Arriving well after the Word, the cinematic element of Passio is used to express new dimensions, definable perhaps as visceral dimensions. In his writings on film, Cherchi Usai emphasizes the organic nature of celluloid and its adhesives. For him, the matterof images is not a simulation, it is a chemical reaction projected by light. Rather than a tool of fiction, cinema for Cherchi Usai is a way of seeing this world anew. Accordingly, Passio reveals his commitment to the estrangement effect that so fascinated many pioneers of the early silent period. When captured on celluloid, the dimensions of physical existence can be magnified, warped and divided. The human body somehow escapes its routine forms, and when projected onto a screen jumps out of its skin to be reflected back to the audience as an infinitely more fascinating, disturbing or beautiful object. Passio brings this effect very much to the fore. Human flesh and bones, over a century old, are scrutinized and dissected. Like the film itself, the human body is presented as matter, as an organism that dies. It is a perspective that very few people today are willing to adopt.  

Rather than a tool of fiction, cinema for Cherchi Usai is a way of seeing this world anew. Accordingly, Passio reveals his commitment to the estrangement effect that so fascinated many pioneers of the early silent period.

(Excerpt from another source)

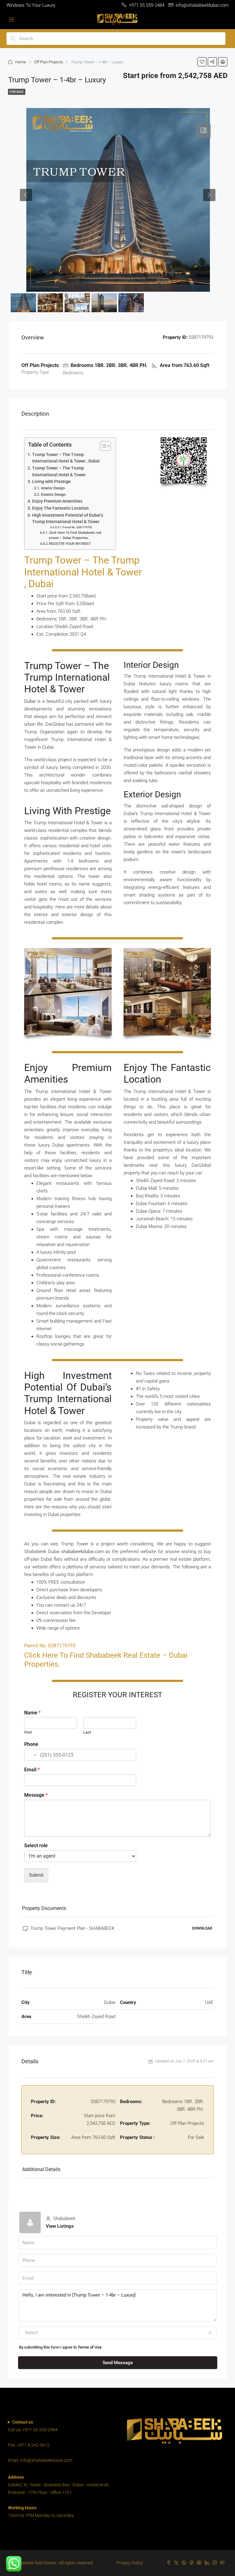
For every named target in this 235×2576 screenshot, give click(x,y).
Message (36, 1795)
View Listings (60, 2226)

At its premiere during the opening weekend of the festival, Passio received radically mixed responses. For many, including myself, the simple experience of hearing and seeing such an unconventional and serious event within the confines of the city’s staunch Town Hall was itself sufficiently cathartic. For some others, the film’s images of human births, dead children and dissected eyeballs pushed the envelope well beyond tearing point. Attacked for the film’s visceral nature, Cherchi Usai has suggested an altogether different reason for the negative public response. From his perspective, far more disturbing to the contemporary audience is Passio’s visual arrangement itself. ‘What has been described as unsettling is the result of a different mental pattern,’ he has said. 

Passio

But perhaps even more unsettling for the digital consumer is the mortality that Cherchi Usai has imposed on his creation. By printing only six reels (each hand-coloured in a different hue) and then destroying the negative, he has stayed true to his belief that each version of a film is a biological entity. In his words, ‘Every print of a film is a unique object with its own physical and aesthetic characteristics.’[1]Paolo Cherchi Usai, Burning Passions (revised edition), bfi Publishing, London, 2000, p.65. Like our bodies, Passio will eventually dissolve and be lost forever. Some will probably be glad to see it go. Others will remember its images with sober thanks.

Endnotes
Endnotes
1 Paolo Cherchi Usai, Burning Passions (revised edition), bfi Publishing, London, 2000, p.65.